Model 7: Making an Evaluation Map
This combination of diverse criteria is a little overwhelming. It could be much simpler. In fact, we don't need 60 different grades of 'Proximity to Donut Shops' Though more is better, I'd say that being near 4 donut shops is as good as being near 60. To reflect this simplification in our model, we could simply use the reclass tool to transform the range of values in our map to a simpler value scale, where 9 = Best, and 0 = Least. Like this:
Now that they are normalized to the same scale, these results can be simply added together to produce a single score for each cell. Finally this result can be evaluated for areas that meet the requirements for public sledding The result gives us the score for each candidate site.
According to our method, the best looking site for our field trip is in Allston, here is a closeup with some of our base layers. According to our openspace layer it is named Ringer Playground. WIth some more detailed information from the City of Boston we can see that it looks like a nice place for sledding,
- More than 1 km from a donut shop has a value of nodata on our snacks map -- reclass this to 0.
- Having 1 doughnut shop within a kilometer will get a 1
- Having 2 doughnut shops in the neigborhood will get a 2
- Having 3 Doughnut shops: 3
- Having 4 Doughnut shops: 4
- having 5 or more: 5
Similarly, we could take all of the gradations of accessibility and reclass those.
- 5 miutes or less: 4,
- 5-7 minutes: 3,
- 7-12: 2,
- 12-17: 1,
- 17 and over: 0
Our viewshed map already has three categories -- For this reclass we will keep 0 as zero, but move the best value and second best to 4 and 3.
- 0: see no landmarks
- 3: see one landmark
- 4: see both landmarks
Once we have these grids recoded, we can simply add them together to get a score. If any of the sledding areas correspond with an score of 12, we know that according to our criteria, there can be no better place to have a winter field trip!
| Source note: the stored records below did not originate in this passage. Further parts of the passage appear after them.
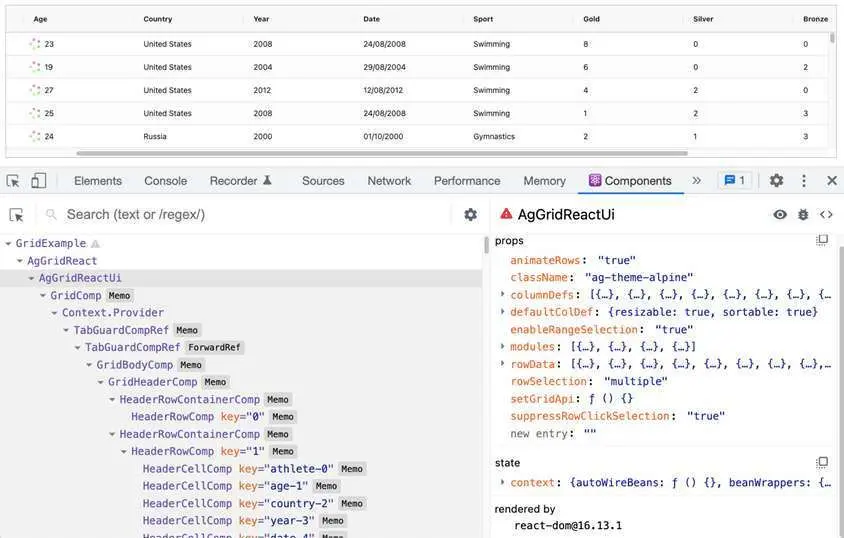Image resolution: width=844 pixels, height=538 pixels.
Task: Click the bug icon to log component data
Action: (x=803, y=215)
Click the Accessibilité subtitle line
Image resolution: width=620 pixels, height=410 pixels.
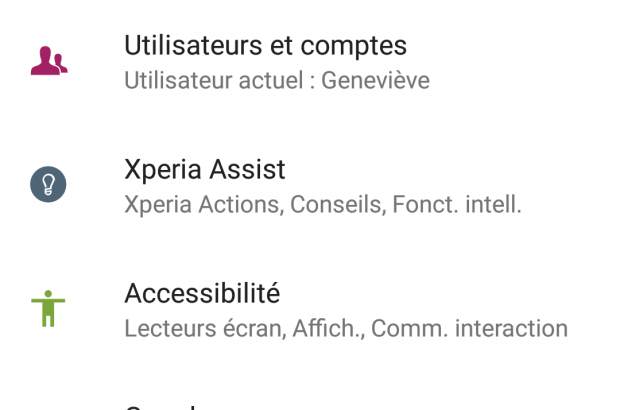click(x=346, y=328)
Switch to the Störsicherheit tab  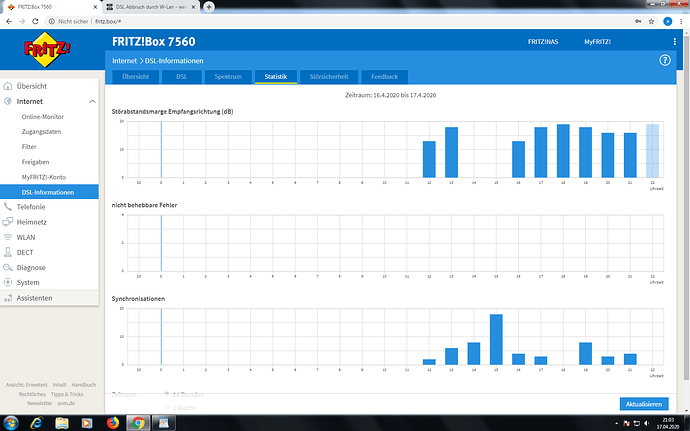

If you want to play with weighting these parameters differently, you can multiply or divide them by wights in the raster calculator:
(([accessibility] * 1) + ([viewshed] * 2) + ([snacks] * 1) / 4)
Note that we keep our multivriate score in the same range as our input scores by dividing the sum of weighted scores by the sum of the weights applied.
Synthesis Using a Combine Function
We now have 3 normalized criteria for evaluating our locations for sledding: Proximity to Donut Shops, Views of downtown, and Accessibility by Bus to Universities. How can we synthesize these layers into a single grid that will lallow us to evaluate any cell based on these factors? There are a few ways of doing this. One of them is the Combine Function you can find this described in the Spatial Analyst Functional reference.
The combine function makes a unique zone for every unique combination of factors from the individual grids.
Take a look at the attribute table for your new Combined grid. YOu can see the zones that were created.